Records from a dataset:
══════════

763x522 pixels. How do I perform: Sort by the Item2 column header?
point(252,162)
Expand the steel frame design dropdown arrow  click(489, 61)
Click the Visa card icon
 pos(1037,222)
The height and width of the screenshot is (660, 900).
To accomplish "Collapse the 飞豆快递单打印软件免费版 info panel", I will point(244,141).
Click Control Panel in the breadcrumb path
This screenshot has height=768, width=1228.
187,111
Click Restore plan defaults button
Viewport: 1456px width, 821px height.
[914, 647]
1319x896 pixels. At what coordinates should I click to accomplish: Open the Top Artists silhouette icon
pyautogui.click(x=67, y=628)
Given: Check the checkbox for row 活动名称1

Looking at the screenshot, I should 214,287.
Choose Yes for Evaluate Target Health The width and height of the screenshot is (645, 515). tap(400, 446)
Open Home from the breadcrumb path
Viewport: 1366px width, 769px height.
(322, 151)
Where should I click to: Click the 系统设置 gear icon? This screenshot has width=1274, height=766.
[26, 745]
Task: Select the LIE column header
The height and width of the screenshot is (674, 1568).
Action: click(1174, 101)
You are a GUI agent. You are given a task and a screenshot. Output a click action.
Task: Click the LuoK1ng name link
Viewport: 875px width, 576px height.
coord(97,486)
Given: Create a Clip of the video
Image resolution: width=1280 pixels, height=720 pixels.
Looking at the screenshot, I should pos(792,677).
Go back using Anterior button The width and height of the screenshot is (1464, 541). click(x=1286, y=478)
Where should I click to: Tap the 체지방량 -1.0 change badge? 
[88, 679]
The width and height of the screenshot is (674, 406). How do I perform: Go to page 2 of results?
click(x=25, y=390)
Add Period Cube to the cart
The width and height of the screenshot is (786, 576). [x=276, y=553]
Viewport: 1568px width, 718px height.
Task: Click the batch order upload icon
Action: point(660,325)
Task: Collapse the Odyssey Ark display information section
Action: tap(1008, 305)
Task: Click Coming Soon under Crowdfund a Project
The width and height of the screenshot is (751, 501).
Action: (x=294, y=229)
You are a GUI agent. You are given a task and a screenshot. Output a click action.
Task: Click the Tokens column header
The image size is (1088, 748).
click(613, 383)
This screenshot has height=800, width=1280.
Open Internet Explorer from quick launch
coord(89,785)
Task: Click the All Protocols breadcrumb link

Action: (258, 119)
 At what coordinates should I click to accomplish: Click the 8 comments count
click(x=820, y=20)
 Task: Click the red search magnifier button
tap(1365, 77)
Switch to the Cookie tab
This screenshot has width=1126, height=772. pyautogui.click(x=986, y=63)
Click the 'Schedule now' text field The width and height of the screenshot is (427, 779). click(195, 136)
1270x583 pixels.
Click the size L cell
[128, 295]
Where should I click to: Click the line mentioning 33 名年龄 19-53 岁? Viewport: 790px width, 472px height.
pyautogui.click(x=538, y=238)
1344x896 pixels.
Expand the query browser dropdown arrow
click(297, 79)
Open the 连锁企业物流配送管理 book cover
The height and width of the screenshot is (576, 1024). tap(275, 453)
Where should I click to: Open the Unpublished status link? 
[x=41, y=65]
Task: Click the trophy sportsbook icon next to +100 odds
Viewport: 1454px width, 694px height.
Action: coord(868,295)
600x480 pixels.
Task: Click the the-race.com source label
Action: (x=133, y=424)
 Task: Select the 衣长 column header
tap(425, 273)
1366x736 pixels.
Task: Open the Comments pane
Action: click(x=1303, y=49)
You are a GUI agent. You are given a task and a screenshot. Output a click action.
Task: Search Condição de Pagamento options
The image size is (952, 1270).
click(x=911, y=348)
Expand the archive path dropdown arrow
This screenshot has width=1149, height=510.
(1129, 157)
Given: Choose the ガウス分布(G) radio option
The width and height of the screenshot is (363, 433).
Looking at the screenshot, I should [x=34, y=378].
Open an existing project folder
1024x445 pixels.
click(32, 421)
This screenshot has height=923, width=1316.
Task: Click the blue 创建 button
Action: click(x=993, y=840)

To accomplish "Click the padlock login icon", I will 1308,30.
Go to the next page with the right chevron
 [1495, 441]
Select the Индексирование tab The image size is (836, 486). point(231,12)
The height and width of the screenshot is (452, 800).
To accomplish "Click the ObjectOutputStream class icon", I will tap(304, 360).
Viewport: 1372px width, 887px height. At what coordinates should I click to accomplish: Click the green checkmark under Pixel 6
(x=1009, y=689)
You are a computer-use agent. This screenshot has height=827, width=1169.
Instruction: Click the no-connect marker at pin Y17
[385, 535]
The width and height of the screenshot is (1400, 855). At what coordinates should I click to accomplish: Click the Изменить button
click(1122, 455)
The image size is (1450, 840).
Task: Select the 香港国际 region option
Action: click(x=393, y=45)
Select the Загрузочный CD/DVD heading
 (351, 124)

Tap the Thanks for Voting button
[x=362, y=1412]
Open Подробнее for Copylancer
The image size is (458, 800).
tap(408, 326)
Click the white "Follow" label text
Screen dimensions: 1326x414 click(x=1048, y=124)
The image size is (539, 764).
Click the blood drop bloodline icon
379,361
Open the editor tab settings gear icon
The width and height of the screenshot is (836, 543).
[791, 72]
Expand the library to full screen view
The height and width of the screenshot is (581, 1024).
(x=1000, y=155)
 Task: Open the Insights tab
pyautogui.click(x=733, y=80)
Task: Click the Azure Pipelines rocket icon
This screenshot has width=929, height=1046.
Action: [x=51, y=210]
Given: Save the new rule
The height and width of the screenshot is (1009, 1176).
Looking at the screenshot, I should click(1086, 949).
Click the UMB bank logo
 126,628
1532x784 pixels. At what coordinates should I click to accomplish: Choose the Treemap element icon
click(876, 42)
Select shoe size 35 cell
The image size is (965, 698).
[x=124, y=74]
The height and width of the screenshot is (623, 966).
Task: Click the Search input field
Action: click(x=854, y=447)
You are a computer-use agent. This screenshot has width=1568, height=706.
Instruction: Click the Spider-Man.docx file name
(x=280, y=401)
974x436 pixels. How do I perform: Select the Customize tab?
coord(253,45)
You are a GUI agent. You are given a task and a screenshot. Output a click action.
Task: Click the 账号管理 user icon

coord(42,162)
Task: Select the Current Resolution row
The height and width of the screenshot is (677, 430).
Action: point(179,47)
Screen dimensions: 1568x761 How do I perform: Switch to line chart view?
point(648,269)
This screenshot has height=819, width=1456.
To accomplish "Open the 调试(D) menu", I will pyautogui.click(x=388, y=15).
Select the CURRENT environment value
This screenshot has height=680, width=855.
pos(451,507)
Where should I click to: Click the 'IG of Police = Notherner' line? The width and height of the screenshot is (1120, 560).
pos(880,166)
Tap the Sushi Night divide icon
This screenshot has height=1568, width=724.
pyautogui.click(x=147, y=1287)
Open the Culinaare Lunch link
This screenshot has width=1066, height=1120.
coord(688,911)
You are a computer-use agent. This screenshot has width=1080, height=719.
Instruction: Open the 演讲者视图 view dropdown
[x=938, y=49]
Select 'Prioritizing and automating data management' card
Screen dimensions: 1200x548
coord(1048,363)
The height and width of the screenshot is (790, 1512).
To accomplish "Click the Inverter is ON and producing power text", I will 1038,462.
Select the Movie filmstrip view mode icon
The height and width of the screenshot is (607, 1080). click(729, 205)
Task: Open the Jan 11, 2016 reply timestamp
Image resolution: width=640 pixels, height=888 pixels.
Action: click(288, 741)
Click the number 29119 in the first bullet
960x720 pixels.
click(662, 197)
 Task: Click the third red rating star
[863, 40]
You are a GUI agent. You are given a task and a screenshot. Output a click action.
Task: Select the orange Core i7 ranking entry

══════════

Retype the data exactly as it reads.

763x522 pixels. How do I perform: Sort by the Item2 column header?
point(252,162)
Expand the steel frame design dropdown arrow  click(489, 61)
Click the Visa card icon
 pos(1037,222)
The height and width of the screenshot is (660, 900).
To accomplish "Collapse the 飞豆快递单打印软件免费版 info panel", I will point(244,141).
Click Control Panel in the breadcrumb path
This screenshot has height=768, width=1228.
187,111
Click Restore plan defaults button
Viewport: 1456px width, 821px height.
[914, 647]
1319x896 pixels. At what coordinates should I click to accomplish: Open the Top Artists silhouette icon
pyautogui.click(x=67, y=628)
Given: Check the checkbox for row 活动名称1

Looking at the screenshot, I should 214,287.
Choose Yes for Evaluate Target Health The width and height of the screenshot is (645, 515). tap(400, 446)
Open Home from the breadcrumb path
Viewport: 1366px width, 769px height.
(322, 151)
Where should I click to: Click the 系统设置 gear icon? This screenshot has width=1274, height=766.
[26, 745]
Task: Select the LIE column header
The height and width of the screenshot is (674, 1568).
Action: click(1174, 101)
You are a GUI agent. You are given a task and a screenshot. Output a click action.
Task: Click the LuoK1ng name link
Viewport: 875px width, 576px height.
coord(97,486)
Given: Create a Clip of the video
Image resolution: width=1280 pixels, height=720 pixels.
Looking at the screenshot, I should pos(792,677).
Go back using Anterior button The width and height of the screenshot is (1464, 541). click(x=1286, y=478)
Where should I click to: Tap the 체지방량 -1.0 change badge? 
[88, 679]
The width and height of the screenshot is (674, 406). How do I perform: Go to page 2 of results?
click(x=25, y=390)
Add Period Cube to the cart
The width and height of the screenshot is (786, 576). [x=276, y=553]
Viewport: 1568px width, 718px height.
Task: Click the batch order upload icon
Action: point(660,325)
Task: Collapse the Odyssey Ark display information section
Action: tap(1008, 305)
Task: Click Coming Soon under Crowdfund a Project
The width and height of the screenshot is (751, 501).
Action: (x=294, y=229)
You are a GUI agent. You are given a task and a screenshot. Output a click action.
Task: Click the Tokens column header
The image size is (1088, 748).
click(613, 383)
This screenshot has height=800, width=1280.
Open Internet Explorer from quick launch
coord(89,785)
Task: Click the All Protocols breadcrumb link

Action: (258, 119)
 At what coordinates should I click to accomplish: Click the 8 comments count
click(x=820, y=20)
 Task: Click the red search magnifier button
tap(1365, 77)
Switch to the Cookie tab
This screenshot has width=1126, height=772. pyautogui.click(x=986, y=63)
Click the 'Schedule now' text field The width and height of the screenshot is (427, 779). click(195, 136)
1270x583 pixels.
Click the size L cell
[128, 295]
Where should I click to: Click the line mentioning 33 名年龄 19-53 岁? Viewport: 790px width, 472px height.
pyautogui.click(x=538, y=238)
1344x896 pixels.
Expand the query browser dropdown arrow
click(297, 79)
Open the 连锁企业物流配送管理 book cover
The height and width of the screenshot is (576, 1024). tap(275, 453)
Where should I click to: Open the Unpublished status link? 
[x=41, y=65]
Task: Click the trophy sportsbook icon next to +100 odds
Viewport: 1454px width, 694px height.
Action: coord(868,295)
600x480 pixels.
Task: Click the the-race.com source label
Action: (x=133, y=424)
 Task: Select the 衣长 column header
tap(425, 273)
1366x736 pixels.
Task: Open the Comments pane
Action: click(x=1303, y=49)
You are a GUI agent. You are given a task and a screenshot. Output a click action.
Task: Search Condição de Pagamento options
The image size is (952, 1270).
click(x=911, y=348)
Expand the archive path dropdown arrow
This screenshot has width=1149, height=510.
(1129, 157)
Given: Choose the ガウス分布(G) radio option
The width and height of the screenshot is (363, 433).
Looking at the screenshot, I should [x=34, y=378].
Open an existing project folder
1024x445 pixels.
click(32, 421)
This screenshot has height=923, width=1316.
Task: Click the blue 创建 button
Action: click(x=993, y=840)

To accomplish "Click the padlock login icon", I will 1308,30.
Go to the next page with the right chevron
 [1495, 441]
Select the Индексирование tab The image size is (836, 486). point(231,12)
The height and width of the screenshot is (452, 800).
To accomplish "Click the ObjectOutputStream class icon", I will tap(304, 360).
Viewport: 1372px width, 887px height. At what coordinates should I click to accomplish: Click the green checkmark under Pixel 6
(x=1009, y=689)
You are a computer-use agent. This screenshot has height=827, width=1169.
Instruction: Click the no-connect marker at pin Y17
[385, 535]
The width and height of the screenshot is (1400, 855). At what coordinates should I click to accomplish: Click the Изменить button
click(1122, 455)
The image size is (1450, 840).
Task: Select the 香港国际 region option
Action: click(x=393, y=45)
Select the Загрузочный CD/DVD heading
 (351, 124)

Tap the Thanks for Voting button
[x=362, y=1412]
Open Подробнее for Copylancer
The image size is (458, 800).
tap(408, 326)
Click the white "Follow" label text
Screen dimensions: 1326x414 click(x=1048, y=124)
The image size is (539, 764).
Click the blood drop bloodline icon
379,361
Open the editor tab settings gear icon
The width and height of the screenshot is (836, 543).
[791, 72]
Expand the library to full screen view
The height and width of the screenshot is (581, 1024).
(x=1000, y=155)
 Task: Open the Insights tab
pyautogui.click(x=733, y=80)
Task: Click the Azure Pipelines rocket icon
This screenshot has width=929, height=1046.
Action: [x=51, y=210]
Given: Save the new rule
The height and width of the screenshot is (1009, 1176).
Looking at the screenshot, I should click(1086, 949).
Click the UMB bank logo
 126,628
1532x784 pixels. At what coordinates should I click to accomplish: Choose the Treemap element icon
click(876, 42)
Select shoe size 35 cell
The image size is (965, 698).
[x=124, y=74]
The height and width of the screenshot is (623, 966).
Task: Click the Search input field
Action: click(x=854, y=447)
You are a computer-use agent. This screenshot has width=1568, height=706.
Instruction: Click the Spider-Man.docx file name
(x=280, y=401)
974x436 pixels. How do I perform: Select the Customize tab?
coord(253,45)
You are a GUI agent. You are given a task and a screenshot. Output a click action.
Task: Click the 账号管理 user icon

coord(42,162)
Task: Select the Current Resolution row
The height and width of the screenshot is (677, 430).
Action: point(179,47)
Screen dimensions: 1568x761 How do I perform: Switch to line chart view?
point(648,269)
This screenshot has height=819, width=1456.
To accomplish "Open the 调试(D) menu", I will pyautogui.click(x=388, y=15).
Select the CURRENT environment value
This screenshot has height=680, width=855.
pos(451,507)
Where should I click to: Click the 'IG of Police = Notherner' line? The width and height of the screenshot is (1120, 560).
pos(880,166)
Tap the Sushi Night divide icon
This screenshot has height=1568, width=724.
pyautogui.click(x=147, y=1287)
Open the Culinaare Lunch link
This screenshot has width=1066, height=1120.
coord(688,911)
You are a computer-use agent. This screenshot has width=1080, height=719.
Instruction: Open the 演讲者视图 view dropdown
[x=938, y=49]
Select 'Prioritizing and automating data management' card
Screen dimensions: 1200x548
coord(1048,363)
The height and width of the screenshot is (790, 1512).
To accomplish "Click the Inverter is ON and producing power text", I will 1038,462.
Select the Movie filmstrip view mode icon
The height and width of the screenshot is (607, 1080). click(729, 205)
Task: Open the Jan 11, 2016 reply timestamp
Image resolution: width=640 pixels, height=888 pixels.
Action: click(288, 741)
Click the number 29119 in the first bullet
960x720 pixels.
click(662, 197)
 Task: Click the third red rating star
[863, 40]
You are a GUI agent. You are given a task and a screenshot. Output a click action.
Task: Select the orange Core i7 ranking entry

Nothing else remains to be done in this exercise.